Did You Know?

While the Chicago region’s population grew by 18 percent since 1980, the traffic increased by 66 percent in the same period.

Advocates for safer walking and biking prevail: Speed camera threshold stays in place

Thank you to the aldermen who voted to reject efforts to raise the threshold for automated speed enforcement, which would have enabled dangerous speeding and put vulnerable roadway users at risk.

On July 20, a majority of aldermen defeated a measure that would have raised the threshold for speed camera ticketing, making it legal to travel 10 mph above the speed limit near parks and schools — during a time when there’s been a traffic safety crisis on our streets.

Speeding is the most common factor in serious and fatal crashes. Even small reductions in speed — just five miles per hour — greatly increase the likelihood of a victim surviving a crash.

The epidemic of speeding on our streets is taking a rising toll on the lives of Chicagoans, one that disproportionately impacts Black and Brown residents on the South and West Sides.  

Speed cameras are an effective intervention that can address unsafe driving. Raising the threshold would have led to real harm in our communities.  

But let’s keep in mind that as long as we are only talking about speed cameras, we’re missing the forest for the trees.  

Chicagoans deserve a comprehensive public process to address the traffic safety crisis facing our neighborhoods, one that puts safety and racial equity at the center of the conversation as we consider solutions.  
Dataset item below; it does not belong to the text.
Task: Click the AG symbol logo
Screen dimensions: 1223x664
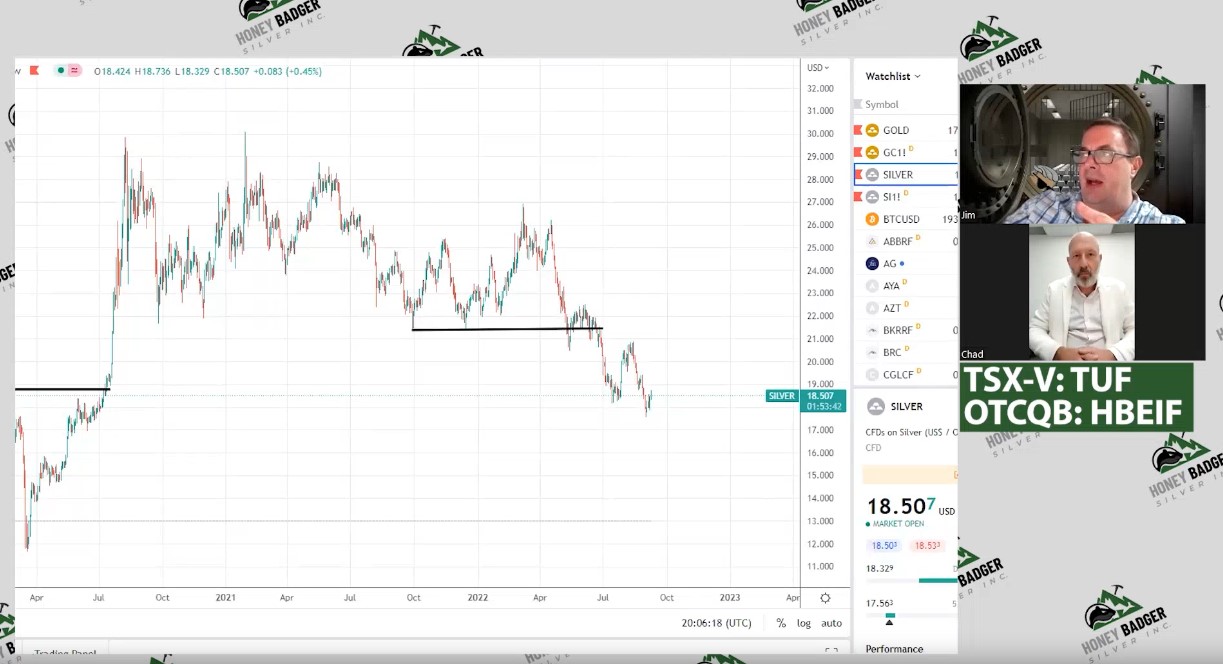Action: 872,264
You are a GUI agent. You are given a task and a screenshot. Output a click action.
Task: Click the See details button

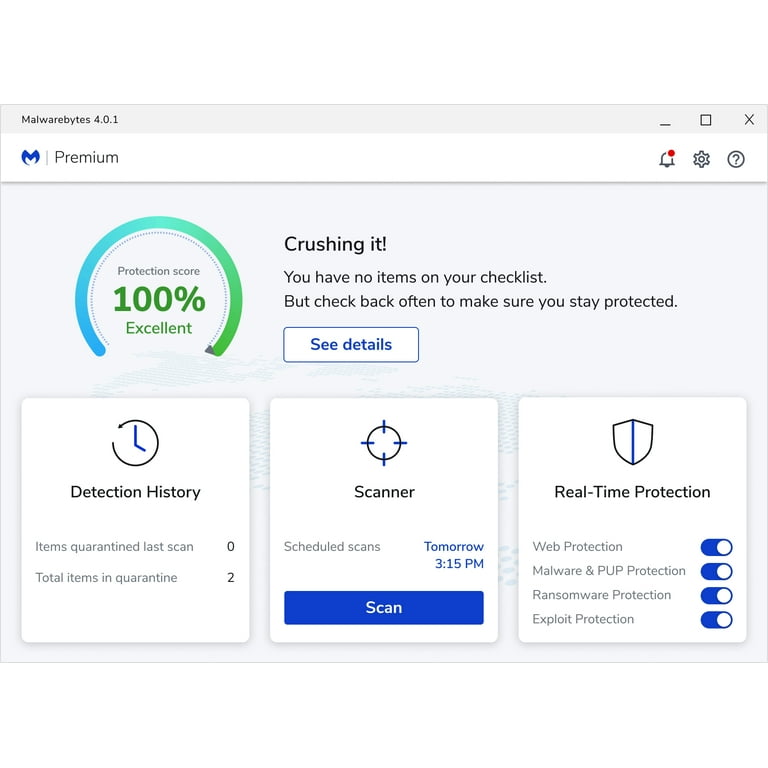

Let’s talk about how to make speed cameras obsolete by redesigning and rebuilding our roadways so they eliminate speeding and every street is safe for people walking, biking, and driving.

Thank you to our supporters and other local advocates like Better Streets Chicago, Streetsblog Chicago, and Bike Lane Uprising, among others for helping defeat this measure. Once again, your advocacy efforts paid off.